经耻骨联合途径修复男童外伤性后尿道狭窄
男童外伤性后尿道狭窄虽不多见,但治疗比较棘手。由于儿童不配合,使尿道扩张难以实施。采用成年人的手术方法效果不佳,所以选择一种疗效肯定的手术方法就显得更加重要。儿童尿道管腔较细,所以修复尿道时对解剖复位要求更准确。但儿童愈合能力强,经耻骨联合途径,并不会带来骨盆的愈合问题。我们从1992年以来,共对12例男童施行了经耻骨联合途径后尿道吻合术,随访1~5年,效果满意,报告如下。
1 资料与方法
1.1 临床资料:本组12例,年龄4~13岁,平均8岁。均为骨盆骨折合并后尿道断裂。其中3例合并小肠破裂,而急诊行小肠修补和尿道会师术。1例合并右股骨粉碎性骨折而急诊行右股骨中段截肢术和尿道会师术,余均施行尿道会师术。受伤到本次手术时间34~72d。手术时均佩带耻骨上膀胱造瘘管。术前尿道造影均显示尿道膜部狭窄,狭窄长度0.4~1.7cm。

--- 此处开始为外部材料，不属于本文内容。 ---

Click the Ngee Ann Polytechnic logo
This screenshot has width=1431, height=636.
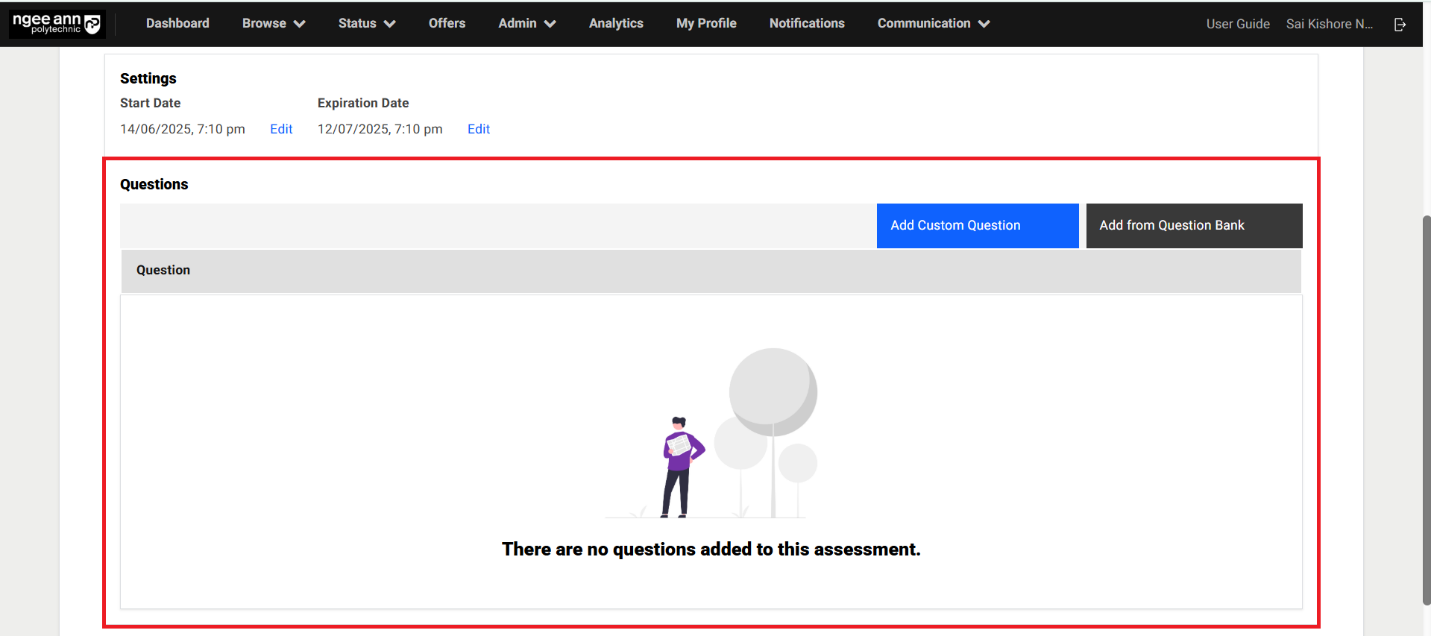click(56, 23)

1.2 手术方法:患者取仰卧位、臀部垫高,髋关节过伸15°、外展30°采用基础加硬膜外麻醉或全身麻醉。拔除膀胱造瘘管,彻底清洗下腹及会阴部皮肤,然后常规消毒铺巾。在瘘口和阴茎之间切开皮肤,有时需要向上延长切口,但要注意不要损伤腹膜,通过瘘口插入膀胱一小指,可以很容易地将膀胱前壁和顶壁进行适当游离并显露。同时耻骨联合的后面也获显露。切断阴茎悬韧带,帮助显露耻骨联合的前面。用伸入尿道内口的手指结合从尿道外口插入的尿道探子,进一步确定尿道狭窄的部位和长度。用咬骨钳咬除耻骨联合的时候,注意不要损伤正常的尿道。彻底咬除耻骨联合后,可以得到一个宽约1cm的手术通道,尿道前壁也得到足够显露。用骨腊对骨创面止血。切开狭窄段尿道前壁到正常尿道止。所谓狭窄段尿道均为一些瘢痕组织,很少存在实际意义上的尿道组织,所以可以切除或保留。重要的是找到正常的尿道断端。将尿道断端游离0.5~1cm,互裁剪成斜面用4-0Dexon线行端端吻合。先缝合尿道后壁3针,线结打在尿道内,插入适当的尿管后,再缝合侧壁和前壁,线结打在尿道外。完成尿道吻合后,缝合膀胱,不做造瘘。置耻骨后负压引流管,另戳孔从切口旁引出体外。丝线缝合耻骨膜,最后缝合腱膜、皮下和皮肤,结束手术。手术时间4~5h,术中输血200~500ml。
1.3 术后处理与治疗结果:术后常规使用抗生素,加强营养,骨盆打腹带,注意保持尿管和引流管通畅。一般耻骨后引流管于术后3~5d停止引流物流出后,即可拔除。尿管于术后2周拔除,然后自行排尿。1例因尿道吻合口漏尿,于术后3周停止漏尿后才拔除引流管,该例患儿于术后4周拔除尿管自行排尿。全部患儿排尿通畅,6例出现立位时失禁,2周左右自愈。
2 讨论
经耻骨联合途径修复外伤性后尿道狭窄于1962年由Pierce首先报道,由于能在直视下吻合尿道,所以取得了很好的疗效。但创伤大、出血多和术后并发症多等缺点,限制了该方法的普遍采用。尤其是上世纪末,随着腔内泌尿外科的出现,成人后尿道狭窄的治疗,很少再使用该途径。但儿童尿道较细,使用腔内技术比较困难。儿童尿道镜价格昂贵,经济效益和普及程度都比较差,所以儿童后尿道狭窄的治疗很难像成人那被腔内技术替代。1995年,黄澄如等报道经耻骨及会阴联合修复男童复杂性外伤性后尿道闭锁,显示了经耻骨联合途径修复男童外伤性后尿道狭窄的重要意义。手术中我们没有采用骨凿、骨锯等暴力工具,而使用咬骨钳轻柔地逐渐咬除仍为软骨的耻骨联合,尤其当接近膜部尿道时,需要更加小心,不能硬拉纤维组织,而用剪刀剪断,以免增加对正常尿道的手术损伤。我们也不保留部分耻骨联合,这样可以缩短尿道长度,减少吻合口的张力。由于该手术不同程度地损毁了尿道外扩约肌的功能,术后控尿完全依靠尿道内扩约肌,所以强调一定要保护好膀胱颈部。由于充分注意了上述几点,本组患儿全部治愈,控尿正常,效果满意。